Local IL-17 Production Exerts a Protective Role in Murine Experimental Glomerulonephritis.

IL-17 is a pro-inflammatory cytokine implicated in the pathogenesis of glomerulonephritis and IL-17 deficient mice are protected from nephrotoxic nephritis. However, a regulatory role for IL-17 has recently emerged. We describe a novel protective function for IL-17 in the kidney. Bone marrow chimeras were created using wild-type and IL-17 deficient mice and nephrotoxic nephritis was induced.

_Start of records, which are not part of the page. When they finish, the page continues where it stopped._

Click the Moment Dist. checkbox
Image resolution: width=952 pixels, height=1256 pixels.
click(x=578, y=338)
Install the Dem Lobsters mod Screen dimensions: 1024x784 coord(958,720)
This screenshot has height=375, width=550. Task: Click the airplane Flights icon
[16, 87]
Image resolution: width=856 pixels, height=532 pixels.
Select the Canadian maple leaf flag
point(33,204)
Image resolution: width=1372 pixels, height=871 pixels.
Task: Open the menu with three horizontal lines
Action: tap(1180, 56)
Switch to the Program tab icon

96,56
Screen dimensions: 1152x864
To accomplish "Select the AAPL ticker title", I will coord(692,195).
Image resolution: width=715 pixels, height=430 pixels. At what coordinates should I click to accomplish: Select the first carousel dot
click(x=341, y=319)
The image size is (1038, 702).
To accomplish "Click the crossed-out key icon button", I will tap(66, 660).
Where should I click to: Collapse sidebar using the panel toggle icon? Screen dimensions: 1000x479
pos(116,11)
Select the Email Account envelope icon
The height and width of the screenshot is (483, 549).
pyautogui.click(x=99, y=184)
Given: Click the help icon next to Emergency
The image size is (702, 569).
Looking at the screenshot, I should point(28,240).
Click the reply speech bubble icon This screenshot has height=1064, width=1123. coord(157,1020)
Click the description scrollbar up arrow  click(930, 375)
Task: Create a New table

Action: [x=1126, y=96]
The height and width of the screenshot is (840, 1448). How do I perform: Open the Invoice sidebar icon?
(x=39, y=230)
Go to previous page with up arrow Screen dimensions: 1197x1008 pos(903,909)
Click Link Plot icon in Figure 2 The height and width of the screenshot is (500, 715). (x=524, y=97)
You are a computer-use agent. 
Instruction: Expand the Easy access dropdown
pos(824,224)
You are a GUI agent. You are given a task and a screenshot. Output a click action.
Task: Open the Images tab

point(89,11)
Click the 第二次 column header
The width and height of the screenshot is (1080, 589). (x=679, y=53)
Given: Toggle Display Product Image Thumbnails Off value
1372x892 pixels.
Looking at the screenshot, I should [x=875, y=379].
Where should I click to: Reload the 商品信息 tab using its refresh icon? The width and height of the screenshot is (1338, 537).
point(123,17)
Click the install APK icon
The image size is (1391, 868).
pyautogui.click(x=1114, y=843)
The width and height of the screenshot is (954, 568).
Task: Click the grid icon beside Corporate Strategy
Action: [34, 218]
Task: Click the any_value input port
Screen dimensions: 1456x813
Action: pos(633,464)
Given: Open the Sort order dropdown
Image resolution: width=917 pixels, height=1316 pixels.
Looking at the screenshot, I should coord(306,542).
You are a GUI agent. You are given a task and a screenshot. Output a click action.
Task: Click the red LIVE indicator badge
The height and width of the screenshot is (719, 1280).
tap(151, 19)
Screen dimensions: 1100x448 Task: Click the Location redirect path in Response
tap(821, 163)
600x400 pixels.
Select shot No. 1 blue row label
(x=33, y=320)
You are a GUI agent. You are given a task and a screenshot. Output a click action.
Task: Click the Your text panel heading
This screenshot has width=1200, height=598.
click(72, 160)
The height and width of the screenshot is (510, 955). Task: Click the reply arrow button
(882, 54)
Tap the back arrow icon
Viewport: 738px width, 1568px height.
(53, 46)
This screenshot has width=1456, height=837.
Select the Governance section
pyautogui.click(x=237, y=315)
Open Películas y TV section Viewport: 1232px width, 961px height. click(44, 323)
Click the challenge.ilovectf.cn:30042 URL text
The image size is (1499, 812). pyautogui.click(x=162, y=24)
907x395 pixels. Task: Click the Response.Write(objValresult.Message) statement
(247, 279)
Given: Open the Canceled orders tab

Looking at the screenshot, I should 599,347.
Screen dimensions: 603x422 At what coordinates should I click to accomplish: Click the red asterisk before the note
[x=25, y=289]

IL-17 deficient hosts transplanted with wild-type bone marrow had worse disease by all indices compared to wild-type to wild-type bone marrow transplants (serum urea p<0.05; glomerular thrombosis p<0.05; tubular damage p<0.01), suggesting that in wild-type mice, IL-17 production by renal cells resistant to radiation is protective. IL-17 deficient mice transplanted with wild-type bone marrow also had a comparatively altered renal phenotype, with significant differences in renal cytokines (IL-10 p<0.01; IL-1ß p<0.001; IL-23 p<0.01), and macrophage phenotype (expression of mannose receptor p<0.05; inducible nitric oxide synthase p<0.001). Finally we show that renal mast cells are resistant to radiation and produce IL-17, suggesting they are potential local mediators of disease protection. This is a novel role for intrinsic cells in the kidney that are radio-resistant and produce IL-17 to mediate protection in nephrotoxic nephritis. This has clinical significance as IL-17 blockade is being trialled as a therapeutic strategy in some autoimmune diseases.